─── BRANO DA LEGGERE ───
PromemoriaTransizione digitale è un parolone

La sfarinatura del portale sanitario della regione Lazio è solo l’ultima di una serie di falle digitali osservate in questi mesi. Indimenticabile fu il crollo  del sito dell’INPS in occasione della richiesta di ristori o bonus sostegno “una tantum”, così come non si contano più i disastri durante i click days nei vari portali (scolastici, amministrazioni regionali) con scene di cittadini svegli nel cuore della notte per iniziare una pratica, attaccati allo schermo con su scritto  “attendere prego”. 

Parlare quindi di transizione digitale, oggi, per un’infrastruttura italiana ancora in fase preistorica, mi pare francamente un parolone. Se poi si aggiunge che le banche dati sono diverse a seconda del territorio o il livello di amministrazione, i siti sono poco funzionali e le risorse tecniche impiegate malpagate non stupisce la vulnerabilità del sistema. 

Sicuramente la crisi pandemica ha cambiato radicalmente il ruolo e la percezione della digitalizzazione nelle nostre società e ne ha accelerato il ritmo. Le tecnologie digitali sono diventate senza dubbio imprescindibili per il mantenimento della vita sociale ed economica e saranno uno dei fattori essenziali del Recovery Fund per una rinnovata società post Covid-19.  Ma è altrettanto evidente che il livello di “cultura digitale” nel nostro paese – vuoi anche per la sua condizione demografica – è mediocre sia sul piano della fruizione (gli strumenti) che su quello della produzione (contenuti e soluzione problemi). 

L’UE ha cercato di darne una definizione di competenze digitali  descrivendole come “abilità di base nelle tecnologie dell’informazione e della comunicazione: l’uso del computer per reperire, valutare, conservare, produrre, presentare e scambiare informazioni nonché per comunicare e partecipare a reti collaborative tramite Internet.

Vista così allora la nostra è una delle situazioni peggiori in ambito europeo e OCSE che il Covid-19 ha solo aggravato.

Un punto problematico è una sorta di sproporzione tra consumo (presenza in rete) e skills acquisite. Gli ultimi dati – per fare un esempio emblematico – ci parlano di una presenza dalle 2 alle 4 ore delle persone sui social, e tuttavia moltissimi di questi utenti  non sanno ancora scrivere nemmeno  una mail con regole di base  (inserire correttamente l’oggetto della mail, trovare l’indirizzo del destinatario nella rubrica sincronizzata, inserire allegati etc.). Per non parlare del rapporto (pessimo) dei cittadini con il piattaforma SPID,  la gestione maldestra di password e pin, la perdita di dati sensibili.
───
> AZIONE RICHIESTA A: Riassumi in due frasi il testo sulla transizione digitale.
> AZIONE RICHIESTA B: Per favore, indica se queste affermazioni concordano con il testo sulla transizione digitale, rispondendo sì o no e citando le parole decisive del testo: (i) la crisi pandemica ha rallentato la digitalizzazione; (ii) la cultura digitale italiana è mediocre sia nella fruizione sia nella produzione; (iii) le banche dati sono uguali su tutto il territorio.
> AZIONE RICHIESTA C: Prosegui il testo sulla transizione digitale a partire dalla sua ultima frase.
─── VOCI ELENCATE ───
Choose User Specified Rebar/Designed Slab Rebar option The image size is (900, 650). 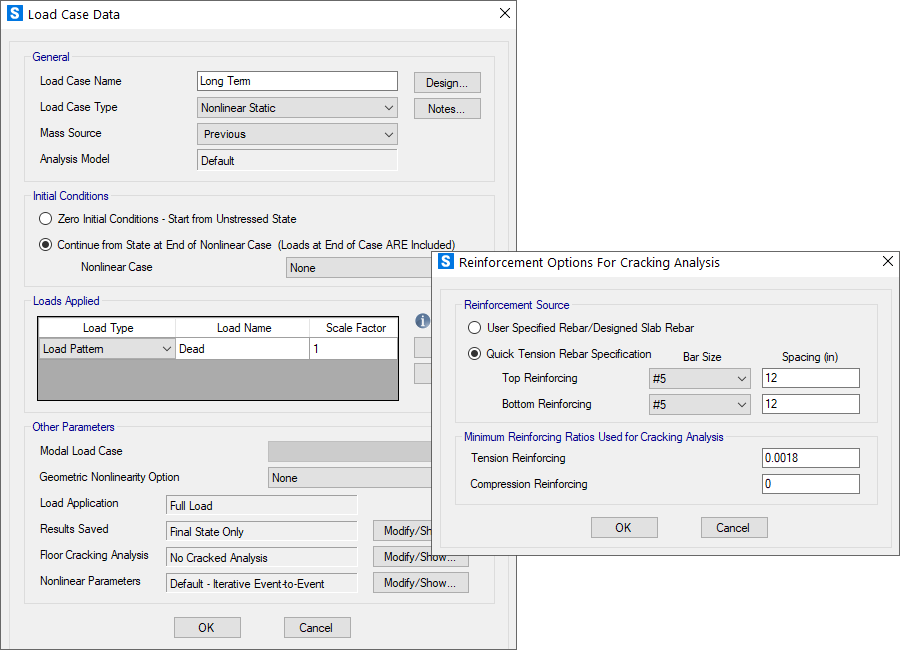point(474,328)
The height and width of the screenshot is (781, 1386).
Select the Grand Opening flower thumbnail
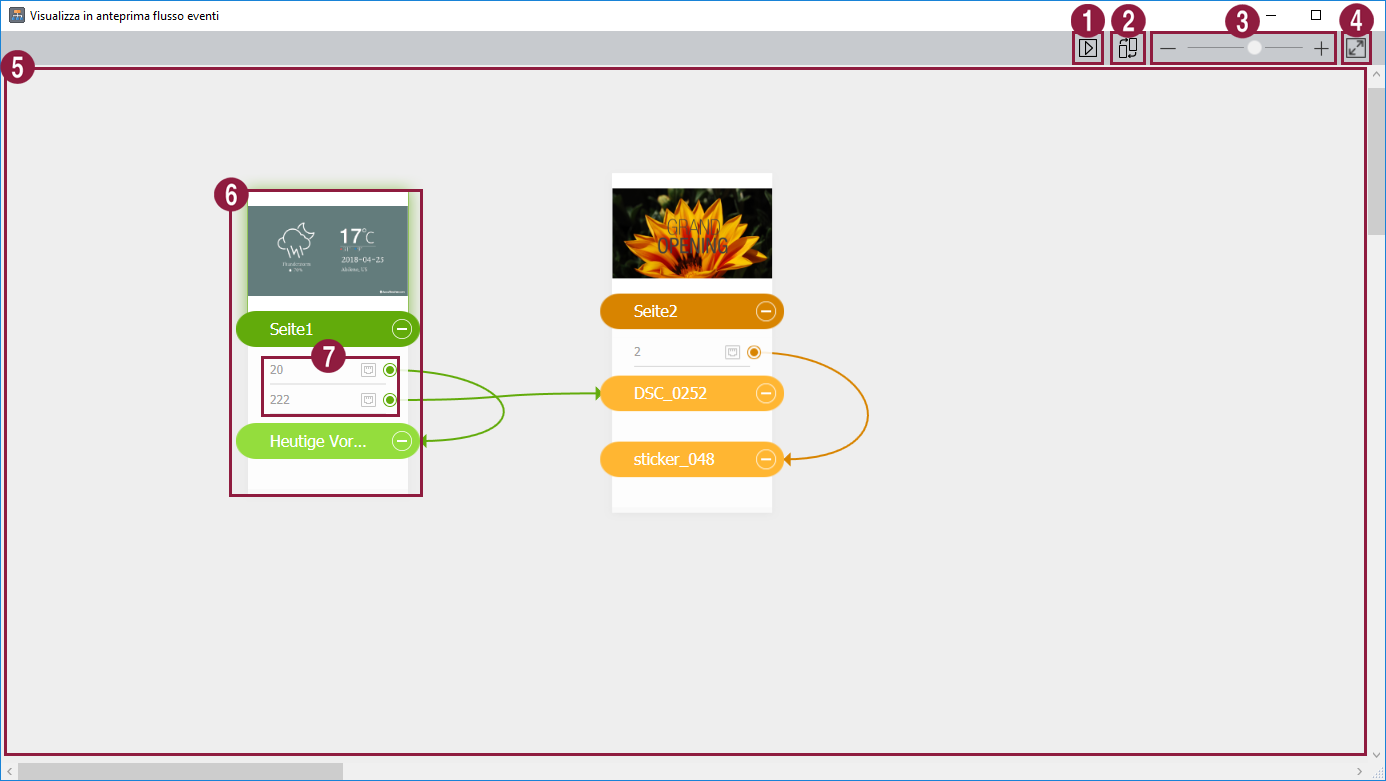coord(692,233)
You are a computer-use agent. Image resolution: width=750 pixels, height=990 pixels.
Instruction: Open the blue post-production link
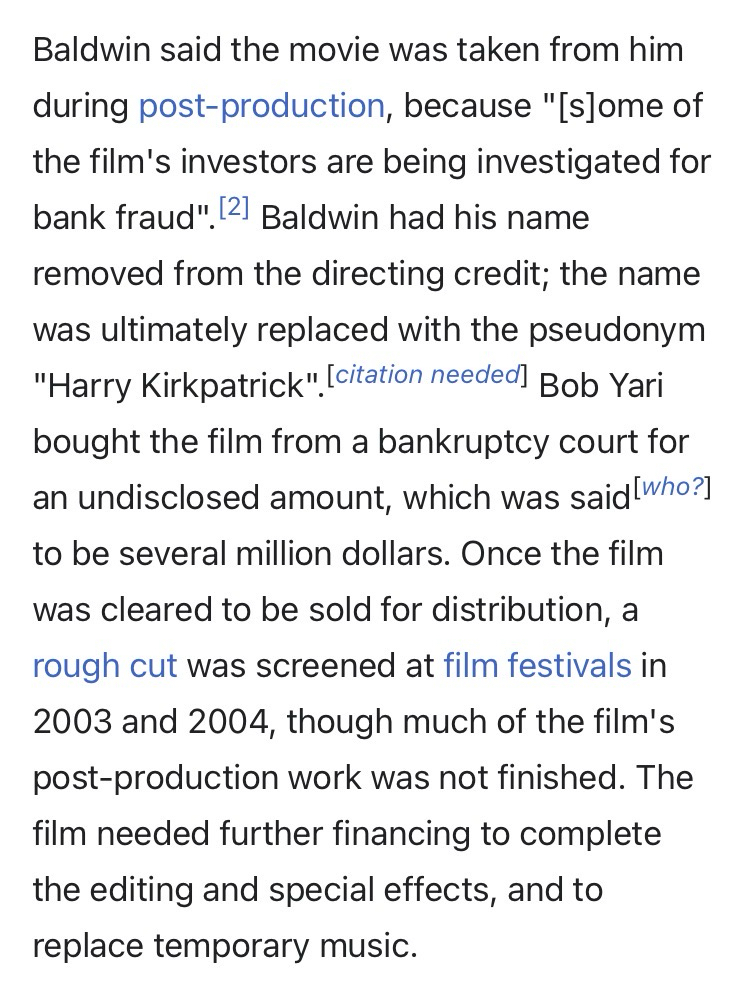(x=261, y=105)
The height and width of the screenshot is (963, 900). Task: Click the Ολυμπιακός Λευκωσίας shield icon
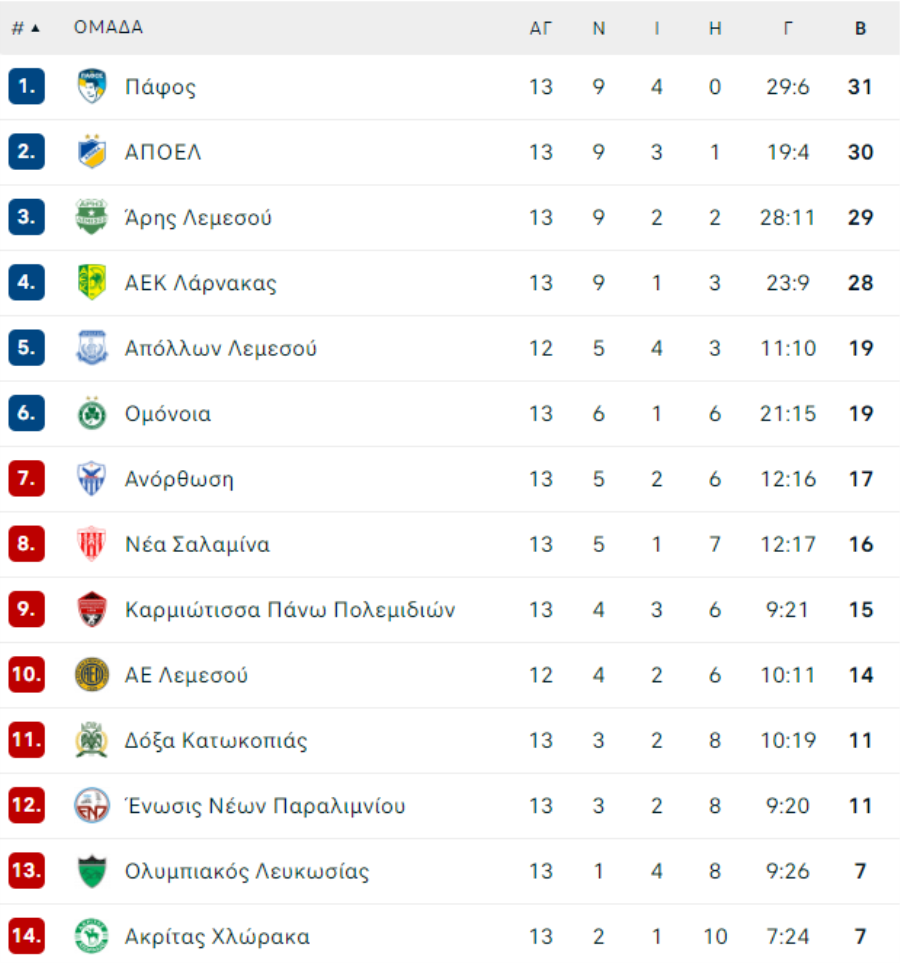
───
> RISULTATO A: Il cedimento del portale sanitario del Lazio, il crollo del sito dell'INPS e i disastri dei click days mostrano che parlare oggi di transizione digitale per un'infrastruttura italiana ancora in fase preistorica è un parolone. La crisi pandemica ha reso le tecnologie digitali imprescindibili, ma in Italia la cultura digitale resta mediocre e c'è una sproporzione tra il tempo passato in rete e le competenze acquisite.

> RISULTATO B:
(i) No: "ne ha accelerato il ritmo".
(ii) Sì: "è mediocre sia sul piano della fruizione (gli strumenti) che su quello della produzione (contenuti e soluzione problemi)".
(iii) No: "le banche dati sono diverse a seconda del territorio o il livello di amministrazione".

> RISULTATO C:
Guardando poi  al mondo dei ragazzi, 1 giovane su 3  non possiede le competenze adeguate  per affrontare il mondo on-life, privandosi delle opportunità non quantificabili che un utilizzo consapevole della rete può offrire oggi e rischiando di farsi trovare  impreparato di fronte alle nuove esigenze del mercato del lavoro domani.  In definitiva, se dal punto di vista dell’offerta  9 lavori su 10 richiederanno esclusivamente competenze digitali, in termini di domanda il 19 per cento dei cittadini europei possiede competenze nulle quindi è tagliato fuori a monte.  Andrebbe perciò riscritta l’agenda digitale del nostro paese con uno sguardo costante all’inclusione giovanile nei processi socio-economici futuri così ben focalizzato dal meeting Youth20 (Y20) 

I dati ci suggeriscono anche di combattere un pressapochismo che si traduce nella pratica in un atteggiamento a volte svogliato e a mio parere incomprensibile: se pensiamo ad esempio al green pass non si capisce perchè molti gestori riescano a pubblicare contenuti di marketing su più pagine social simultaneamente per poi dichiarare  i non saper (o voler) verificare i  clienti in entrata, quando bastano meno di 30 secondi con l’App Verifica C19 attraverso la quale, inquadrando il qr code, si risolverebbe in radice il problema, scongiurando l’ansia del controllo sulle mascherine ai tavoli e dedicarsi ad un servizio più sereno. Praticamente l’uovo di colombo ma si preferisce una polemica al giorno fine a se stessa. 

Per cui al danno dell’incompetenza si aggiunge anche la beffa dell’indolenza.